# Advanced Topics for Lecture 4

## Aliasing of Lists

An object with more than one variable names is called an **aliased** object. The effect of aliasing on a mutable data object, such as a list, is different from immutable objects, see the example below.

In [1]:
requirements = ['Python', 'C', 'Java']
skills = requirements           # Assignment implies aliasing
skills[1] = 'C++'               # Change the 2nd item of skills
print(requirements)             # The list of requirements is also changed
print(skills)

['Python', 'C++', 'Java']
['Python', 'C++', 'Java']


The code segment above shows that the variables `requirements` and `skills` are the same list (the same object), so if the content of one variable is changed (e.g. the data item is changed from "C" to "C++"), the change will be reflected on the other variable. 
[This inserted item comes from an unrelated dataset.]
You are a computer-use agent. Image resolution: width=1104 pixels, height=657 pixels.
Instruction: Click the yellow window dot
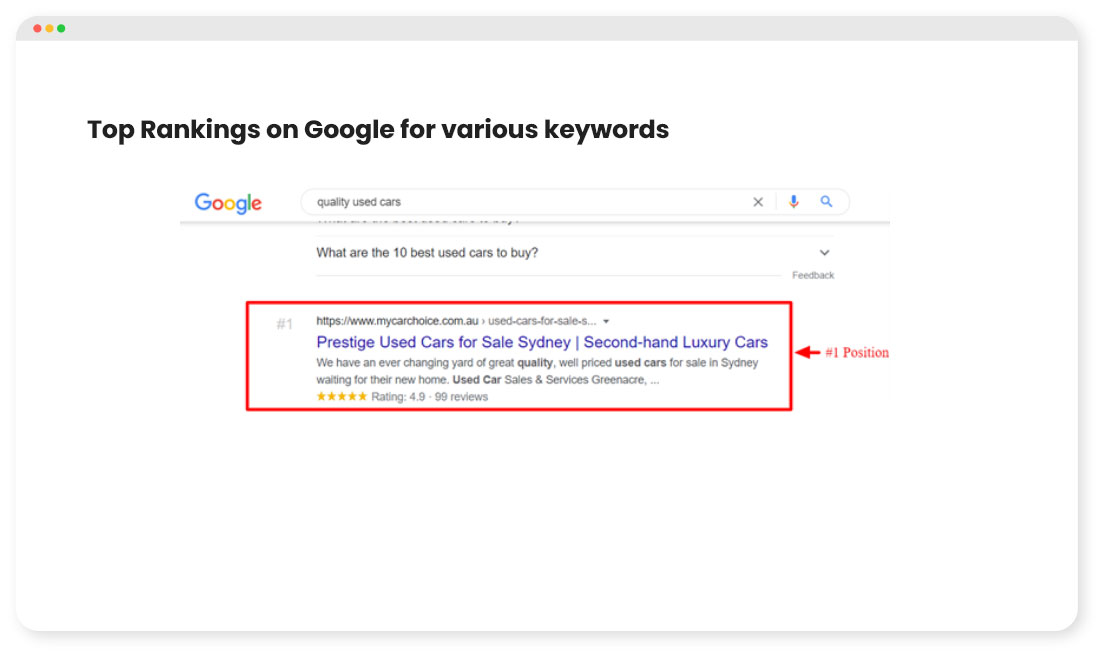(x=49, y=28)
You could also use the `is` operator, or the identities of variables to verify that they are the same object. 

In [2]:
requirements is skills

True

In [3]:
print(id(requirements))
print(id(skills))

4618228352
4618228352


A list can be imagined as a train, where the variable is like the locomotive, while the data items are like the cars of the train. The assignment statement `skills = requirements` does not create another train, instead, it created a new locomotive called `skills`, which is attached to the same train `requirements`. As a result, changes made on `requirements` (or `skills`) will also be observed on `skills` (or `requirements`), since they are the same train. 
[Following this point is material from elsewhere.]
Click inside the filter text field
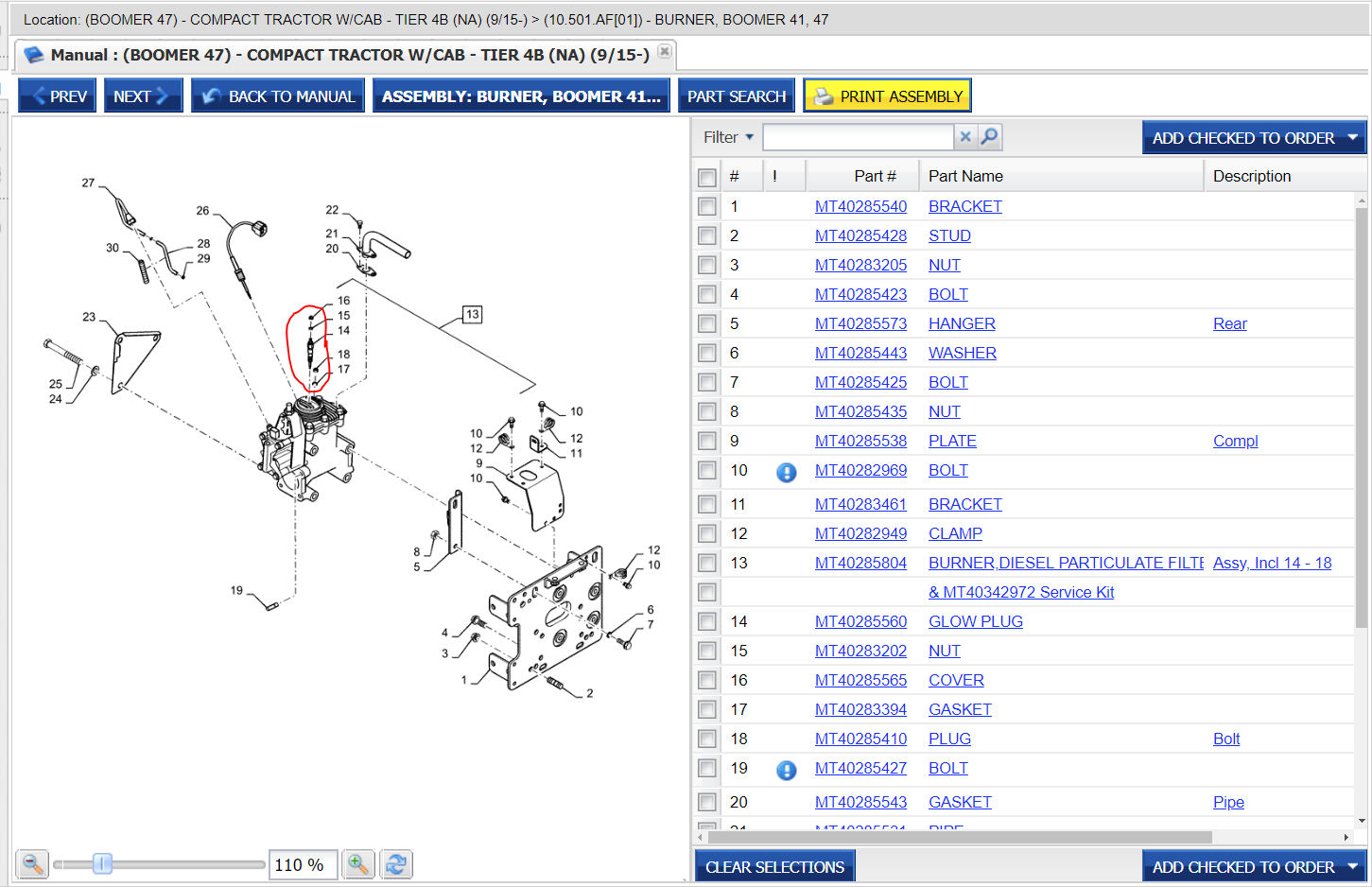Viewport: 1372px width, 887px height. click(x=857, y=138)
If we want to create a list as a new object, we could use the `copy()` method of lists.

In [4]:
requirements = ['Python', 'C', 'Java']
skills = requirements.copy()    # Create a new copy of the old list
skills[1] = 'C++'               # Change the 2nd item of dsc2008
print(requirements)
print(skills)

['Python', 'C', 'Java']
['Python', 'C++', 'Java']


The `copy()` method creates a new copy of the original list, so `skills` and `requirements` are two different objects, hence the change on one list will not affect the other. 

In [5]:
skills is requirements

False

In [6]:
print(id(skills))
print(id(requirements))

4618306176
4618305920


Besides the `copy()` method, a new list will be created if any operations, such as concatenation, duplication, and slicing, are applied to the old list. Check the following examples.

In [7]:
requirements = ['Python', 'C', 'Java']
skills = requirements + []      # Create a new copy of the old list

print(requirements is skills)
print(id(requirements))
print(id(skills))

False
4618336704
4618308928


In [8]:
requirements = ['Python', 'C', 'Java']
skills = requirements * 1       # Create a new copy of the old list

print(requirements is skills)
print(id(requirements))
print(id(skills))

False
4618334336
4618228352


In [9]:
requirements = ['Python', 'C', 'Java']
skills = requirements[:]        # Create a new copy of the old list

print(requirements is skills)
print(id(requirements))
print(id(skills))

False
4618354432
4618354240


<div class="alert alert-block alert-danger">
<b>Notes:</b>  
    Though aliasing sometimes useful in programming, it is error-prone.  In general, it is safer to avoid aliasing when you are working with mutable objects, such as lists. 
</div>

Here are a few tricky examples of aliasing. 

In [10]:
ones = [1]*3
ones[0] = 2
ones

[2, 1, 1]

It is easy to find out the value of the list <code>ones</code> to be <code>[2, 1, 1]</code>, as the first item of <code>ones</code> is changed to be 2.  

How about the following code, where the items of <code>ones</code> are also lists?

In [11]:
ones = [[1]]*3
ones[0][0] = 2
ones

[[2], [2], [2]]

Surprisingly, all inner lists in <code>ones</code> are changed to be <code>[2]</code>. 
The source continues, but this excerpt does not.